Karena kecerdasannya beliau kemudian diambil menantu oleh KH Muhammad Amin (Ki
Madamin) Pesantren Babakan Ciwaringin Cirebon atas usulan putra tertua Ki Madamin
yang juga teman belajarnya di pesantren; Ki Solihin. Solihin muda, yang sosoknya
diabadikan dalam film “Sang Kiai” merupakan santri kesayangan Mbah Hasyim yang
selalu menemaninya kemana pun sang kiai pergi, termasuk menemaninya saat dalam
penjara untuk ikut merasakan susahnya sang guru dalam bilik jeruji.
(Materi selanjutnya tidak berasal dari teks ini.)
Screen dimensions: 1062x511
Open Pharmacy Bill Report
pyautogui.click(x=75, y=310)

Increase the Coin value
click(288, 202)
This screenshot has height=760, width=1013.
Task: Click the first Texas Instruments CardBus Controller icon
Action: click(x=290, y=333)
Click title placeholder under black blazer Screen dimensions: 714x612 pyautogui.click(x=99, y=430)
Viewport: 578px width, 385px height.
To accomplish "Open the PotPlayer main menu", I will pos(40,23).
Menurut almarhum Kiai Bulqin (Mang Bulqin), murid Kiai Masduqi saat di Tebuireng
yang kemudian tinggal di Jalan Jambrut (samping kantor PBNU), selain menjadi katib-
nya Mbah Hasyim, Kiai Masduqi juga sempat mengasuh Gus Dur saat masih kanak-
kanak.
Tak heran Gus Dur sendiri seringkali sowan ke Pesantren Babakan, untuk bertemu “sang
pengasuhnya” tersebut, bahkan saat KH Ali Yafie mengundurkan diri dari Rais ‘Aam
PBNU, Gus Dur yang saat itu menjadi Ketua umum Tanfidziah PBNU sempat
mengusulkan nama KH Masduqi untuk posisi Rais ‘Aam yang kosong tersebut, namun
Allah punya kehendak lain, beliau keburu wafat pada tahun 1991, setahun sebelum
pelaksanaan Munas Alim Ulama di Lampung (1992).
Namun demikian, Gus Dur tetap meminta musyawirin (peserta Munas) bahwa
penggantinya adalah wakil dari Jawa Barat, yang kemudian menyepakati KH Ilyas
Rukhiyat dari Pesantren Cipasung, yang saat itu menjadi Rais Syuriyah Jawa Barat untuk
ditetapkan sebagai Rais ‘Aam menggantikan KH Ali Yafie.
KH Masduqi merupakan sosok ulama yang sangat disiplin, tegas dalam mengambil
keputusan. Tulisan beliau yang indah membuat penulis semakin ingin mendalami ilmu
agama, setiap usai berjamaah shalat subuh, beliau mengajari santrinya di serambi masjid
dan selalu mengukir goresan kapurnya di papan tulis dengan tulisan arab indah bergaya
khat naskhi.
Memang selain beliau, di pesantren Babakan ada beberapa kiai yang mempunyai tulisan
berkaligrafi seperti KH Tamam Kamali dengan tulisan khath riq’ah-nya, KH Muntab
yang fanatik dengan gaya diwani-nya, juga ada master kaligrafer yakni Kiai Qasim
Muqawi, guru khath yang menginspirasi bakat seni.
KH Masduqi Ali adalah merupakan sosok ulama yang alim, baik dalam disiplin ilmu
fiqih, mantiq, balaghah dan nahwu. Di lingkungan Pesantren Babakan, beliau memang
dikenal sosok yang dianggap “galak”, namun sebenarnya berhati lembut dan tegas.